No serían las únicas palabras que “sirvieran para algo”, pues haría con los más de 500 textos de Inventario, un compendio de reseñas y críticas de libros y escritores con tal calidad, que al día de hoy “sigue esperando que alguien le dé vida, que le dé sistema, que haga una suerte de Pachecopedia” afirmó Velasco, comparando su acuciosa labor de investigación literaria con la de Borges y sus clases sobre la literatura inglesa.

En el transcurso de una hora de charla, pudimos imaginar a José Emilio —así nombrado por sus amigos, como un hombre de nombre más que de apellido, cercano y cálido— pasando deliciosas horas en su biblioteca, siendo un lector apasionado y un escritor autocrítico.

“Era un obsesivo corrector que tenía un cúter mágico con el que iba haciendo un proceso de alquimia” que lo llevó a recortar sus propios textos con el paso de los años en lugar de ampliarlos y que, además “era un titulista formidable —si tal cosa existe— que sólo con los títulos de su poesía podría haber creado, como hacían los escritores italianos del siglo XIX, un cadáver exquisito, un gran poema”. De esos que, como apuntara Taibo entre risas, no coleccionaba cultura para sacarla a pasear los domingos igual que se pasea a un perro, ni que se asumía como escritor repartiendo sus tarjetas de presentación, sino que “era escritor, porque se dedicaba a escribir”.

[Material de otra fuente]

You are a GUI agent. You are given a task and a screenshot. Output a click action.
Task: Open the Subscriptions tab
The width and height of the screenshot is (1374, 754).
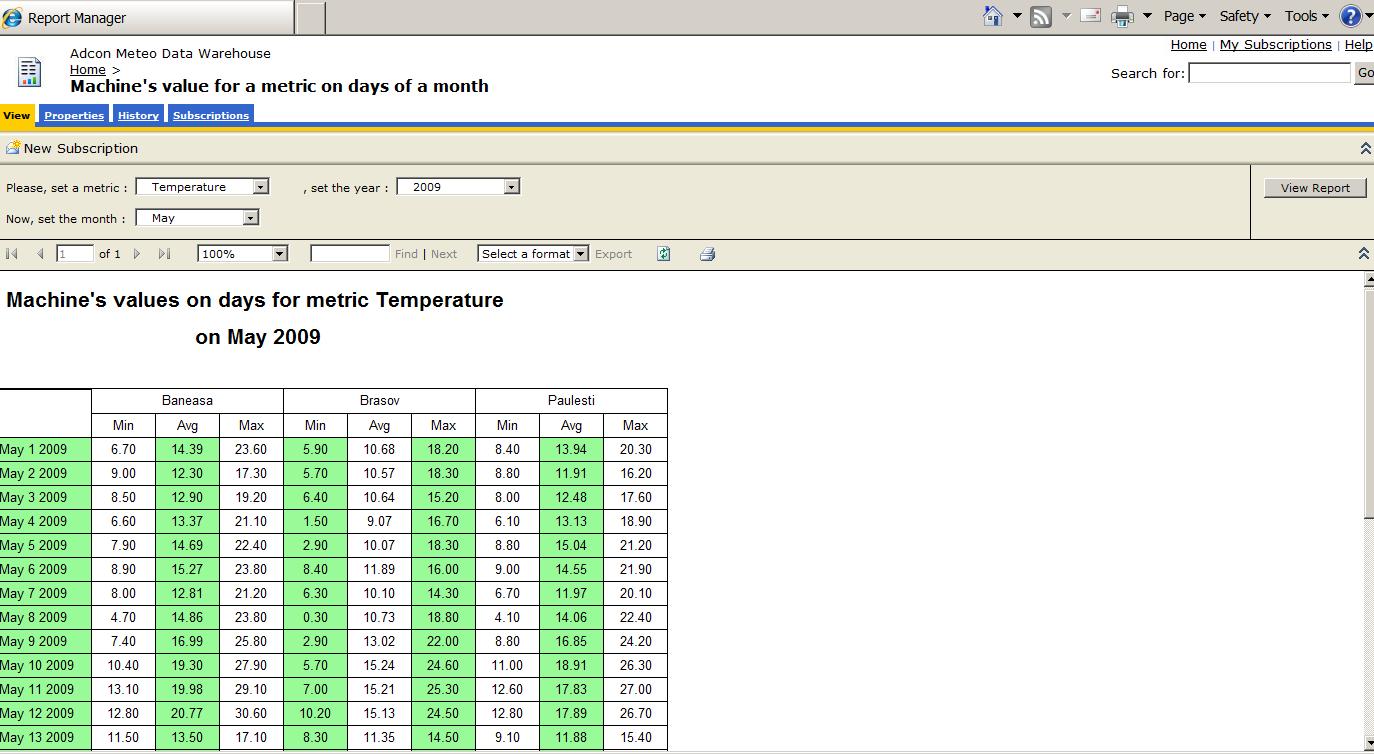210,116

Contrario a lo que pudiera pensarse del ganador del Premio Cervantes 2009, admirado por intelectuales y políticos, su relación con ambos fue casi nula: “No hay una sola foto suya en que esté dándole un abrazo a un presidente ni de este ni de ningún otro país. Creo que eso habla bien de él. No se hizo de ninguna influencia, los poderes eran algo a lo que le tenía un repeluz terrible”. En opinión de Velasco era un escritor a quien no le gustaba vivir del dinero del erario, era más bien “un escritor puro, uno de los últimos polígrafos de nuestros tiempos que cultivó casi todos los géneros ¡no se le puede decir nada! Creo que los intelectuales lo veían con esa suerte de distante admiración con que se ve a los locos y los genios, porque ni hablar, es muy bueno”.

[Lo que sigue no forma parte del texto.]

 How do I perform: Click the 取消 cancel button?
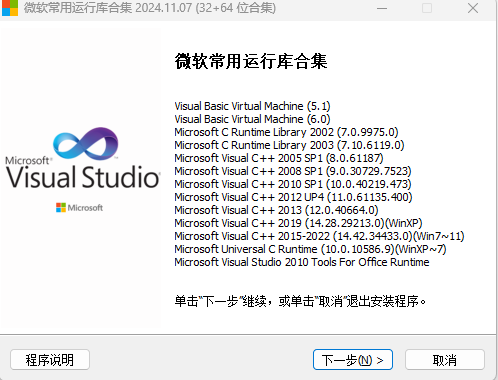pyautogui.click(x=445, y=360)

Al término de la conversación, vistiendo con un orgullo evidente una camiseta negra que rezaba Todos somos Pacheco“s”,  Benito Taibo me confiesa unos pasos antes de salir: “No sabes cómo disfrutaba de la comida, la fabada, las hamburguesas, los postres. Era un hombre que aún se asombraba y miraba con ojos de niño lo que sucedía alrededor, todo el tiempo. Disfrutaba de la literatura, del descubrimiento de un poeta o un texto como disfrutaba de la comida o de los pequeños placeres de la vida cotidiana. Jamás voy a olvidar ese brevísimo poema de Giuseppe Ungaretti que me dio José Emilio para toda mi vida, que es cortísimo y dice así: ‘Me ilumino de inmenso’. Así José Emilio Pacheco, se iluminaba de inmenso todos los días… Y ya no me digas nada porque voy a llorar”.